From the first line onward, reproduce the records exactly; the final line to include is the one holding "Izrada web stranica".

• Pixel coordinate grounding data:
· · · · ·

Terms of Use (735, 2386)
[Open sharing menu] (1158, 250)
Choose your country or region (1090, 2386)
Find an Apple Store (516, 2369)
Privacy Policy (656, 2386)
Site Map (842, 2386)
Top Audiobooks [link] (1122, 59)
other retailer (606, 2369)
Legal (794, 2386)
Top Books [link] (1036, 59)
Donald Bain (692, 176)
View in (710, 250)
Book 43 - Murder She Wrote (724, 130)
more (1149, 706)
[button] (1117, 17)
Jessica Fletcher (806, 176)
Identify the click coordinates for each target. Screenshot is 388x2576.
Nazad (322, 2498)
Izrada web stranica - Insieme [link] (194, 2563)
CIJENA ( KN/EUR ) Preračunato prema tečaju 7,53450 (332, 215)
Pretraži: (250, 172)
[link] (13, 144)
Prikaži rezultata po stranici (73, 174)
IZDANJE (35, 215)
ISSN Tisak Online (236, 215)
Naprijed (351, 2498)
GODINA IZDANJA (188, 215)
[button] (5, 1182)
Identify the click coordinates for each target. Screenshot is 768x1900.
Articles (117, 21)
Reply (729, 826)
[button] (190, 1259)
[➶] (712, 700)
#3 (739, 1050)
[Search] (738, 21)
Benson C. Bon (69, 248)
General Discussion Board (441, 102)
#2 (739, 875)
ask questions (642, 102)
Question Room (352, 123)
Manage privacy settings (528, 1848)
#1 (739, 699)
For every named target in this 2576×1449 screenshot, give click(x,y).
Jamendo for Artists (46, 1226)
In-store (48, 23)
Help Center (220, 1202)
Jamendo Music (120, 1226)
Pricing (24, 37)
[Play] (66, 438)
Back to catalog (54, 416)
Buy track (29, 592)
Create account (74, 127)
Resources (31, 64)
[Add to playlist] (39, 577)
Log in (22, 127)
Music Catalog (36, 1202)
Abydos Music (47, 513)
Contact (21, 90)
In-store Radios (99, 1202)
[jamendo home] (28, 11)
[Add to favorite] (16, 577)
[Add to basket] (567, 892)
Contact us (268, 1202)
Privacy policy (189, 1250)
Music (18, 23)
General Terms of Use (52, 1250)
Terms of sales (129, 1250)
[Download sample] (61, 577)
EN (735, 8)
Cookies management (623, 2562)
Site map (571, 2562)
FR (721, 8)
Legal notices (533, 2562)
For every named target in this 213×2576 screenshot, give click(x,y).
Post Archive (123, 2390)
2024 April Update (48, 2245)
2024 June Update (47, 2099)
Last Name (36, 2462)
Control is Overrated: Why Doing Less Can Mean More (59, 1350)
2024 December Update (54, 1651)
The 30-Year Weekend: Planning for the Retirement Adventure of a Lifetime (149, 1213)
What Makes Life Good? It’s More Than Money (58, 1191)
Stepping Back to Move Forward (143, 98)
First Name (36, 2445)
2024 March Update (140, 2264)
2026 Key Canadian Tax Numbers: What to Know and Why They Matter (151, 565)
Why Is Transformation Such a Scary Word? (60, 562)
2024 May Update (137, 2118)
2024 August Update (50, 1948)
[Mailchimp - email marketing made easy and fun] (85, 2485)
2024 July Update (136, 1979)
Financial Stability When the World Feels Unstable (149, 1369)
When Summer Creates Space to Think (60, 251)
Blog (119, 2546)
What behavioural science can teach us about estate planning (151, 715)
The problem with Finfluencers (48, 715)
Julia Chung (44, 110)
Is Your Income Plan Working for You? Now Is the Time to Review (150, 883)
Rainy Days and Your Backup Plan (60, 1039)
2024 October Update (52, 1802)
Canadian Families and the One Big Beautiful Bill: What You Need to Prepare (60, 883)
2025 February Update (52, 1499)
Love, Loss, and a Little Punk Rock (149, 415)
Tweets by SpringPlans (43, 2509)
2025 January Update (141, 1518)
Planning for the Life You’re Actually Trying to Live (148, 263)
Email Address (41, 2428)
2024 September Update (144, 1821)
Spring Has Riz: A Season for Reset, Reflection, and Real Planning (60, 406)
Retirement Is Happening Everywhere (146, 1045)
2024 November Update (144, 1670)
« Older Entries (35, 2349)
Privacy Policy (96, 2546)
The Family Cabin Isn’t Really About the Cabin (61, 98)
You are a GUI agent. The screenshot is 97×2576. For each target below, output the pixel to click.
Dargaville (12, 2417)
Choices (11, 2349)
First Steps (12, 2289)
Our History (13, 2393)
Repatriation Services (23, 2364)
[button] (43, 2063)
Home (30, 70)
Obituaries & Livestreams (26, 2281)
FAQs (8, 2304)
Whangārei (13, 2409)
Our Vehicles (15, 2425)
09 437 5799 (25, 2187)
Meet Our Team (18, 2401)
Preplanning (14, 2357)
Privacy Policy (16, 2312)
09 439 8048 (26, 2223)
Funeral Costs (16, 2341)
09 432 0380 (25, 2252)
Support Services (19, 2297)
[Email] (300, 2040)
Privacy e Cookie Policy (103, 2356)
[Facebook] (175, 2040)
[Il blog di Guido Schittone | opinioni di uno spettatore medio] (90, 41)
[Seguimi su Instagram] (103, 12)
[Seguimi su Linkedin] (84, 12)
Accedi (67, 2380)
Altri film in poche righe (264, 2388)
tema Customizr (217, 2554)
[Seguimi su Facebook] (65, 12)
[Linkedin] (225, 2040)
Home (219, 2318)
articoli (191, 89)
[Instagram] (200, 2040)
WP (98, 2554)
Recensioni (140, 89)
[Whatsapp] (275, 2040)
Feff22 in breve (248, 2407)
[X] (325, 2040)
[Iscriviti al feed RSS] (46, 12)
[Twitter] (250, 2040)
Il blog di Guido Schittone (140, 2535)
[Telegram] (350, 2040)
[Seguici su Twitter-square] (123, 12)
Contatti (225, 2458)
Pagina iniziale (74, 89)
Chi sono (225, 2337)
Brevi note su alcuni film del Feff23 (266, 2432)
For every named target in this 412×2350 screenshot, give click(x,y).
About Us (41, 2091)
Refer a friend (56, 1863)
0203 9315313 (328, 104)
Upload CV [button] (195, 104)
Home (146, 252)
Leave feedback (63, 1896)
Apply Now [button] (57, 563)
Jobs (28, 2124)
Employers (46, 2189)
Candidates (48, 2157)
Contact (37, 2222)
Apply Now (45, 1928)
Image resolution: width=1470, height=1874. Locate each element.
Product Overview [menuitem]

· · · · ·

• WRITTEN SOLUTION:
Terms of Use (735, 2386)
[Open sharing menu] (1158, 250)
Choose your country or region (1090, 2386)
Find an Apple Store (516, 2369)
Privacy Policy (656, 2386)
Site Map (842, 2386)
Top Audiobooks [link] (1122, 59)
other retailer (606, 2369)
Legal (794, 2386)
Top Books [link] (1036, 59)
Donald Bain (692, 176)
View in (710, 250)
Book 43 - Murder She Wrote (724, 130)
more (1149, 706)
[button] (1117, 17)
Jessica Fletcher (806, 176)
Identify the click coordinates for each target. Screenshot is 388x2576.
Nazad (322, 2498)
Izrada web stranica - Insieme [link] (194, 2563)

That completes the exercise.